Sommige schriftjes vertonen meer dan één hand. Blijkbaar hebben ze wel eens gecirkuleerd, want ze vertonen hier en daar toevoegingen of korrekties. Misschien zijn die van de hand van iemand die de schriftjes heeft verzameld. Alleen in het schriftje van Bieren wordt blz. 6 gewaarschuwd: ‘La partie du travail d'une autre main est due à la plume d'un prêtre originaire de Steene (le long de la Colme) entre Bierne et Pitgam.’ Het schriftje van Berten vermeldt op de eerste blz. als invuller Henri Auguste Dupond, maar op de laatste blz. staat de naam van ‘l'abbé Spanneut, Curé d'Oudezeele’. Anderzijds vermeldt het eerste schriftje uit Hazebroek geen invuller (evenmin als het bijna oningevulde tweede trouwens), terwijl op de laatste blz. weer de naam ‘H. Dupond, pastoor Berthen (Belle)’ opduikt. Dit alles moet de dialektologische onderzoeker ertoe aanmanen uiterst voorzichtig te zijn met de lokalisatie van de gegevens.
- De interpretatie van het materiaal
a) De fonologische laag
Om een eenduidige fonetisch-fonologische interpretatie van het materiaal mogelijk te maken had Willems richtlijnen bijgegeven over de uitspraakspelling. Die richtlijnen, voorzover nog bij de schriftjes bewaard, zijn steeds in het Frans gesteld, met uitzondering van het schriftje van E.H.A. Dehaese uit Belle en M. Blomme uit Armboutskappel die de Nederlandse handleiding hebben gekregen. De Nederlandse en Franse spellinginstrukties verschillen van elkaar in die zin dat in de Franse instruktie door Willems gesuggereerd is om bepaalde klanken voor te stellen met letters of letterkombinaties die aan de traditionele Franse spelling ontleend zijn, bijv. ‘ou: son de l'ou français bref, comme souris’, waarvoor in de Nederlandse instruktie œ̆ voorgesteld is.
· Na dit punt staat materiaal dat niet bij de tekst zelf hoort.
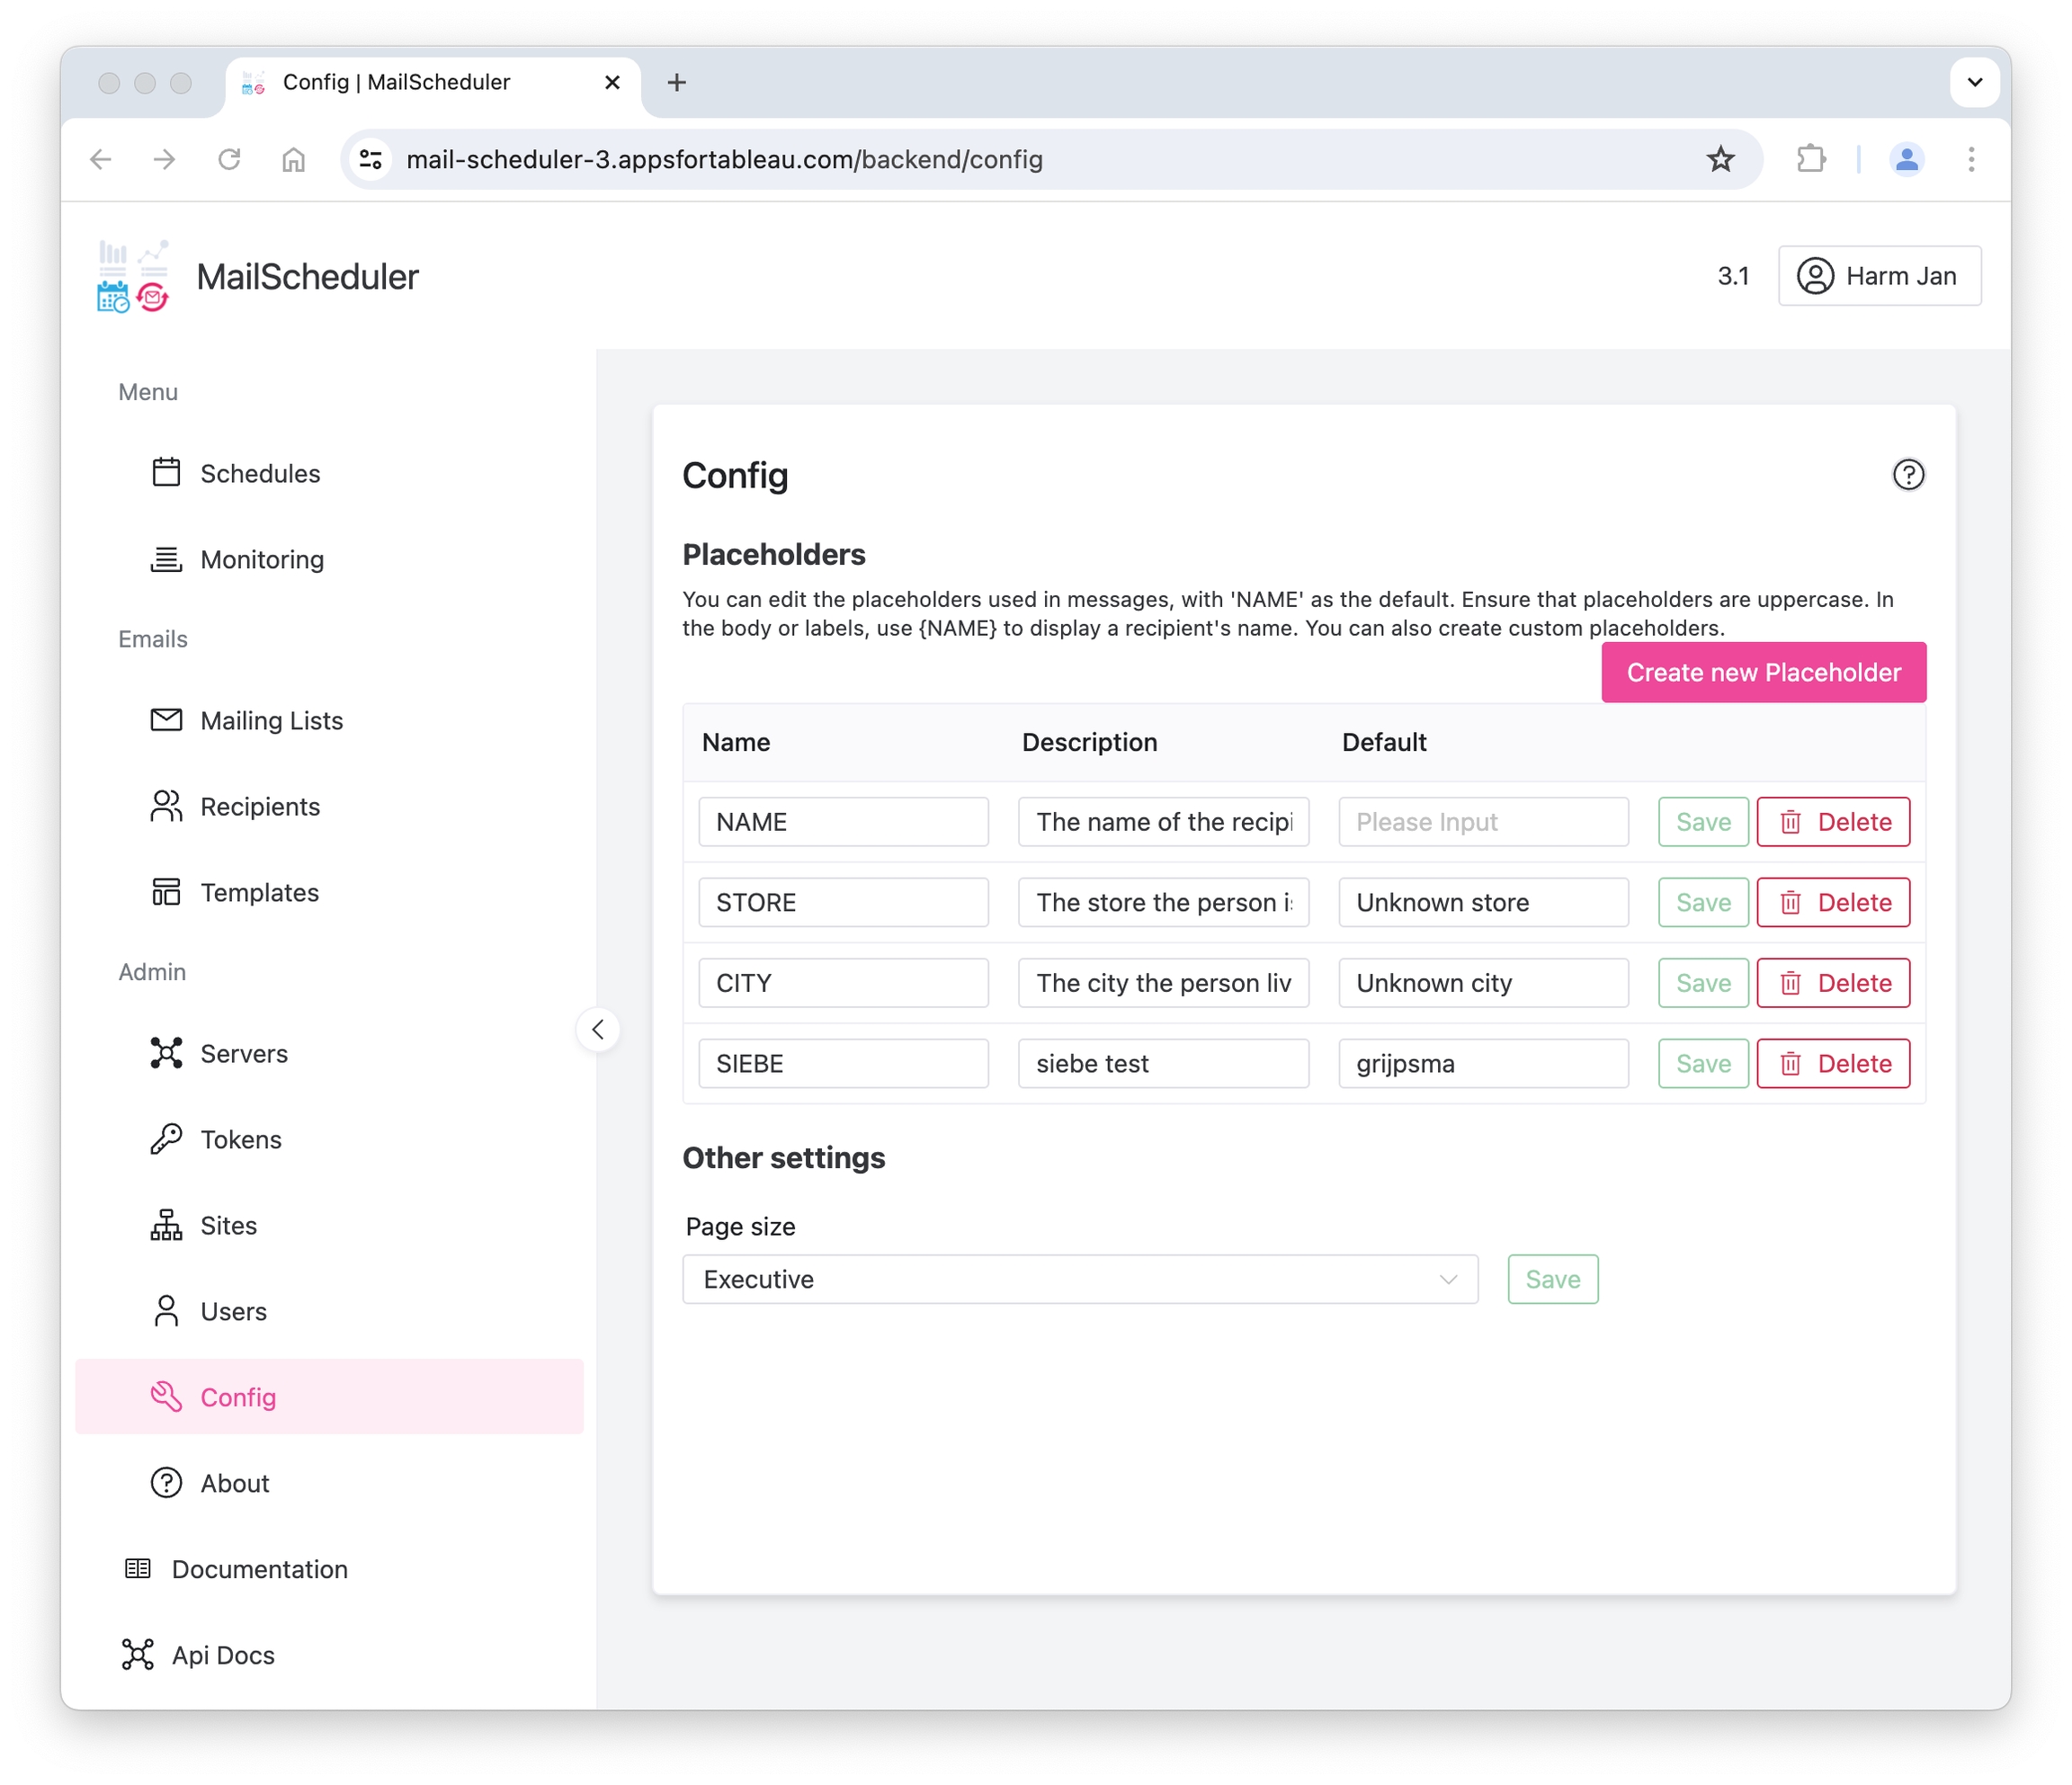2072x1785 pixels.
Task: Click Create new Placeholder button
Action: point(1763,672)
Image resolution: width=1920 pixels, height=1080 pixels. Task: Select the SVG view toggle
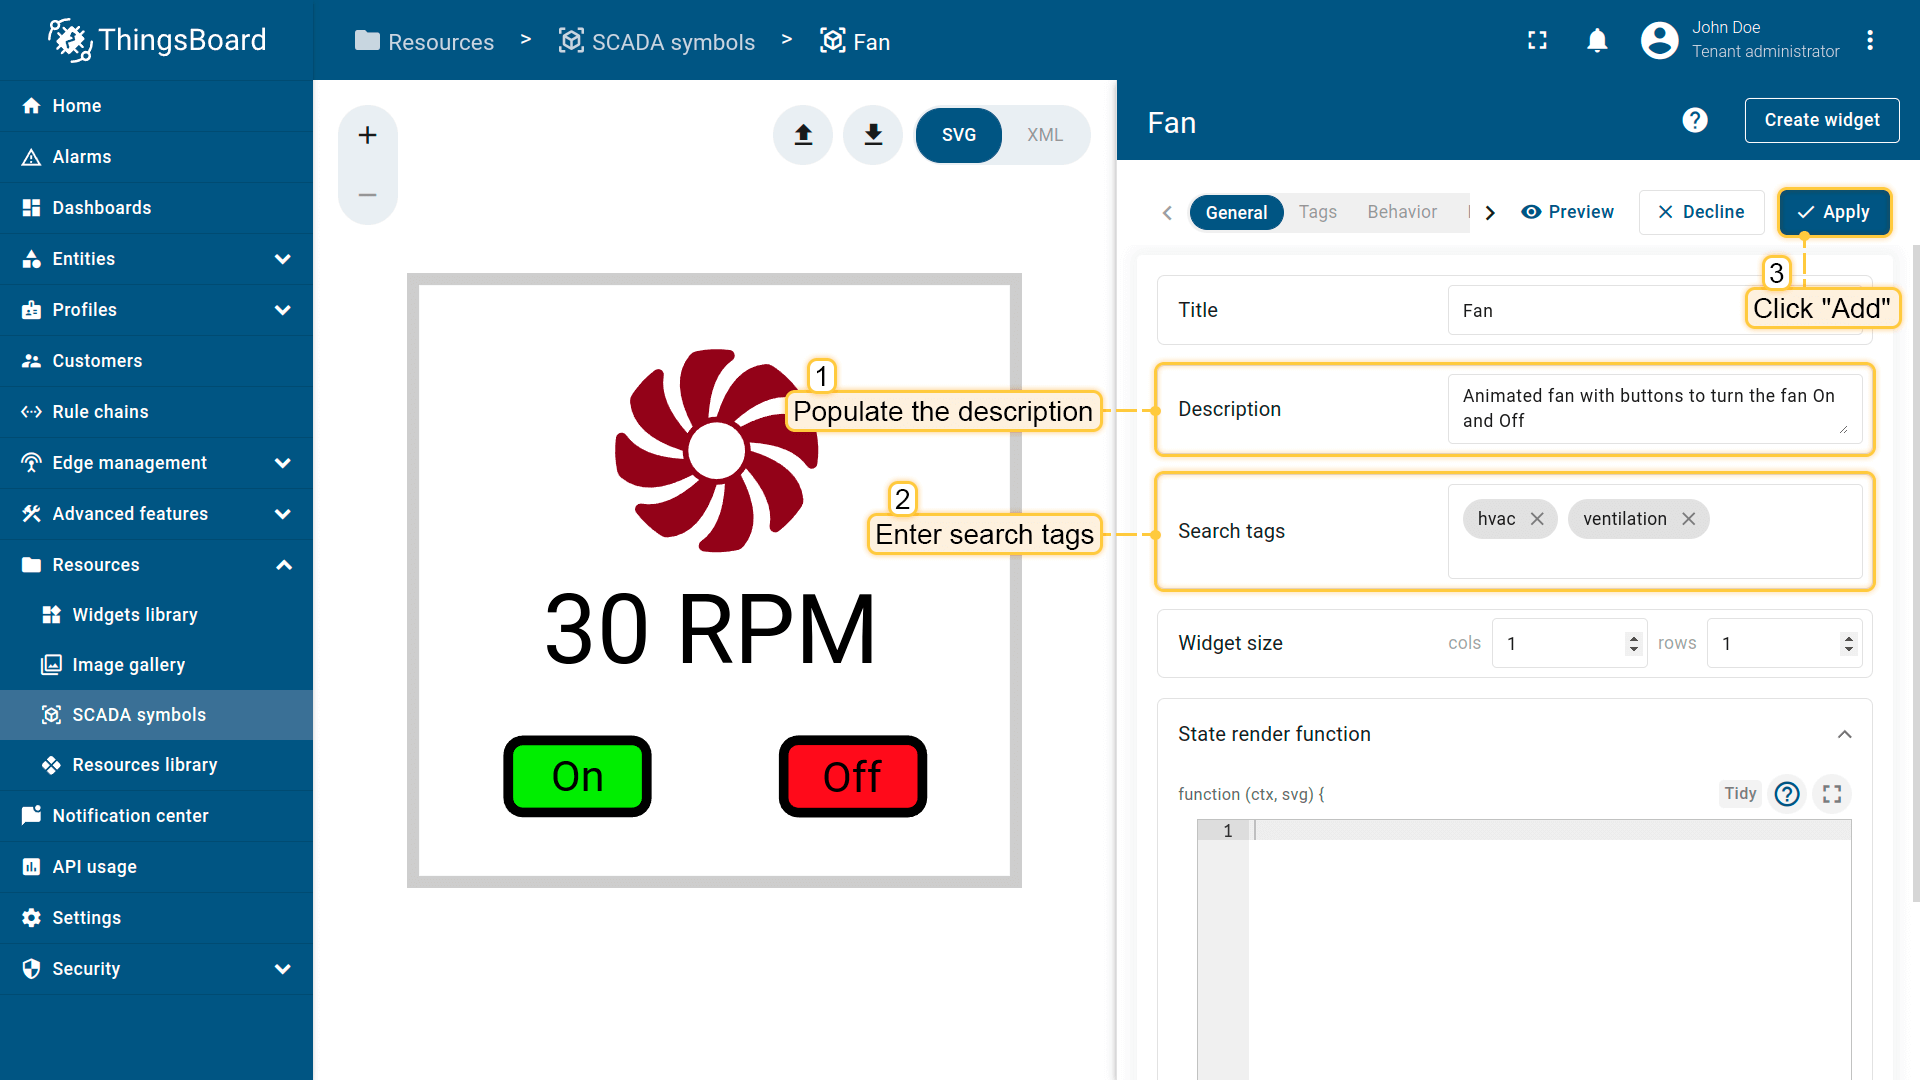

Slechts weinig invullers hebben zich om die richtlijnen gelegen gelaten. Iedereen gebruikt zowat zijn eigen systeem; alleen de invuller van Bieren expliciteert ook zijn systeem. Zodoende is er van een samenhangende uit-
spraakspelling geen sprake. Opmerkelijk zijn toch twee konstanten in die spelling, met name de toepassing van een archaïsche Nederlandse spelling, gebaseerd op de spelling Des Roches en daarnaast het leentje buur spelen bij de Franse spelling. Een paar voorbeelden daarvan zijn: eh voor de weergave van het onbepaald lidwoord, uitgesproken [æ] in Lederzele, oeu voor [ʌ˕] bijv. in boeuter (=boter) in Okselare of ai voor [ɛ˕] bijv. in staik voor ‘stuk’ in Kassel en zeer algemeen de Franse spelling ou voor korte[u]. Die dooreenhaspeling van Franse en archaïsch Nederlandse spelling moet de gebruiker die het plaatselijke dialekt niet kent en weinig vertrouwd is met de Franse spelling wel eens voor raadsels stellen. Een voorbeeld bij het woord vlug: eh vlugge muchejouweche, waarin de eerste ch op z'n Frans, de tweede op z'n Nederlands te lezen is. Wetend dat -eche een variant is van het diminutiefsuffix -ige en dat intervokalische -nd- gedeleerd wordt en korte o voor gedekte nasaal [u] wordt, kan men hierin ‘mussejongetje’ herkennen en ook konkluderen, na vergelijking met de andere schriftjes dat ‘vlug’ alleen met de (oudste) betekenis van ‘kunnende vliegen’ gebruikelijk is.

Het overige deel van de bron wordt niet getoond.